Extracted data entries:
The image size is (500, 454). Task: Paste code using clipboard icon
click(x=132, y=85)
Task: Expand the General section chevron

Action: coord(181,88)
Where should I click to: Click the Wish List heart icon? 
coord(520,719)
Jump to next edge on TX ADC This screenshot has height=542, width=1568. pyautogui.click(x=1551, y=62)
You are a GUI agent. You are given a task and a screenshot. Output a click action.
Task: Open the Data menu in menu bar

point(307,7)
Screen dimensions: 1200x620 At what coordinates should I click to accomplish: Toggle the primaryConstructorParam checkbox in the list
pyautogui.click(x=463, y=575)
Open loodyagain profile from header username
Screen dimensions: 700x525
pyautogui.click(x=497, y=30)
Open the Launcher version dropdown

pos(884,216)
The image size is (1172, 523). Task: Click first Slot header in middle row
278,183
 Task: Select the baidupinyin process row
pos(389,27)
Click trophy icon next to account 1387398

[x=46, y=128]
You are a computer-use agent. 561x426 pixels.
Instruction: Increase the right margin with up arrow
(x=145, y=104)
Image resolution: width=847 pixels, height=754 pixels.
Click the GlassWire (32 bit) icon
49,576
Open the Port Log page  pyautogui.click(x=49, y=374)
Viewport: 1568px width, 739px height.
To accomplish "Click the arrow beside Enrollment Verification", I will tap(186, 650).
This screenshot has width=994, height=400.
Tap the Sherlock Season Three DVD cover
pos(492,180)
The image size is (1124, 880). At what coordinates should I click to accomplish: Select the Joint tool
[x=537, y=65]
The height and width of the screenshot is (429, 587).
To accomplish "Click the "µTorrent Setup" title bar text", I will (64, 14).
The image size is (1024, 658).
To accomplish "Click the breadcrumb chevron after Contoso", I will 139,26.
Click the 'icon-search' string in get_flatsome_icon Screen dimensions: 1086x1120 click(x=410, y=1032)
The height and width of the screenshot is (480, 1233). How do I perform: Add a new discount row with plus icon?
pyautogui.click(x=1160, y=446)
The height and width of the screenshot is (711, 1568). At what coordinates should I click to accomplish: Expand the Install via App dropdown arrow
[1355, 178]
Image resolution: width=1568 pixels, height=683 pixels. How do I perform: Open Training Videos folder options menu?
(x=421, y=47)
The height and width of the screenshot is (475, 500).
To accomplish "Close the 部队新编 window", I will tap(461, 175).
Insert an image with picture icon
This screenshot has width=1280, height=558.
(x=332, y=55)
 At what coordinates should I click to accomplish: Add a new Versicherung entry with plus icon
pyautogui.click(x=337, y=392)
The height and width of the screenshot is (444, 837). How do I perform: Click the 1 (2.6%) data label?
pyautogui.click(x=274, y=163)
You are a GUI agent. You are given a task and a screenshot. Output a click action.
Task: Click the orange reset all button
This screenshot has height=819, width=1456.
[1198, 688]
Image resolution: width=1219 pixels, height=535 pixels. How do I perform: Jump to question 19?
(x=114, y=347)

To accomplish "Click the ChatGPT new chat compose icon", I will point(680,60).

[STATED GOAL]
Rewrite the rows above as a numbered list, one line per item, leaving out any blank lines.

[RESULT FOR THIS TASK]
1. The image size is (500, 454). Task: Paste code using clipboard icon
2. click(x=132, y=85)
3. Task: Expand the General section chevron
4. Action: coord(181,88)
5. Where should I click to: Click the Wish List heart icon? 
6. coord(520,719)
7. Jump to next edge on TX ADC This screenshot has height=542, width=1568. pyautogui.click(x=1551, y=62)
8. You are a GUI agent. You are given a task and a screenshot. Output a click action.
9. Task: Open the Data menu in menu bar
10. point(307,7)
11. Screen dimensions: 1200x620 At what coordinates should I click to accomplish: Toggle the primaryConstructorParam checkbox in the list
12. pyautogui.click(x=463, y=575)
13. Open loodyagain profile from header username
14. Screen dimensions: 700x525
15. pyautogui.click(x=497, y=30)
16. Open the Launcher version dropdown
17. pos(884,216)
18. The image size is (1172, 523). Task: Click first Slot header in middle row
19. 278,183
20.  Task: Select the baidupinyin process row
21. pos(389,27)
22. Click trophy icon next to account 1387398
23. [x=46, y=128]
24. You are a computer-use agent. 561x426 pixels.
25. Instruction: Increase the right margin with up arrow
26. (x=145, y=104)
27. Image resolution: width=847 pixels, height=754 pixels.
28. Click the GlassWire (32 bit) icon
29. 49,576
30. Open the Port Log page  pyautogui.click(x=49, y=374)
31. Viewport: 1568px width, 739px height.
32. To accomplish "Click the arrow beside Enrollment Verification", I will tap(186, 650).
33. This screenshot has width=994, height=400.
34. Tap the Sherlock Season Three DVD cover
35. pos(492,180)
36. The image size is (1124, 880). At what coordinates should I click to accomplish: Select the Joint tool
37. [x=537, y=65]
38. The height and width of the screenshot is (429, 587).
39. To accomplish "Click the "µTorrent Setup" title bar text", I will (64, 14).
40. The image size is (1024, 658).
41. To accomplish "Click the breadcrumb chevron after Contoso", I will 139,26.
42. Click the 'icon-search' string in get_flatsome_icon Screen dimensions: 1086x1120 click(x=410, y=1032)
43. The height and width of the screenshot is (480, 1233). How do I perform: Add a new discount row with plus icon?
44. pyautogui.click(x=1160, y=446)
45. The height and width of the screenshot is (711, 1568). At what coordinates should I click to accomplish: Expand the Install via App dropdown arrow
46. [1355, 178]
47. Image resolution: width=1568 pixels, height=683 pixels. How do I perform: Open Training Videos folder options menu?
48. (x=421, y=47)
49. The height and width of the screenshot is (475, 500).
50. To accomplish "Close the 部队新编 window", I will tap(461, 175).
51. Insert an image with picture icon
52. This screenshot has width=1280, height=558.
53. (x=332, y=55)
54.  At what coordinates should I click to accomplish: Add a new Versicherung entry with plus icon
55. pyautogui.click(x=337, y=392)
56. The height and width of the screenshot is (444, 837). How do I perform: Click the 1 (2.6%) data label?
57. pyautogui.click(x=274, y=163)
58. You are a GUI agent. You are given a task and a screenshot. Output a click action.
59. Task: Click the orange reset all button
60. This screenshot has height=819, width=1456.
61. [1198, 688]
62. Image resolution: width=1219 pixels, height=535 pixels. How do I perform: Jump to question 19?
63. (x=114, y=347)
64. To accomplish "Click the ChatGPT new chat compose icon", I will point(680,60).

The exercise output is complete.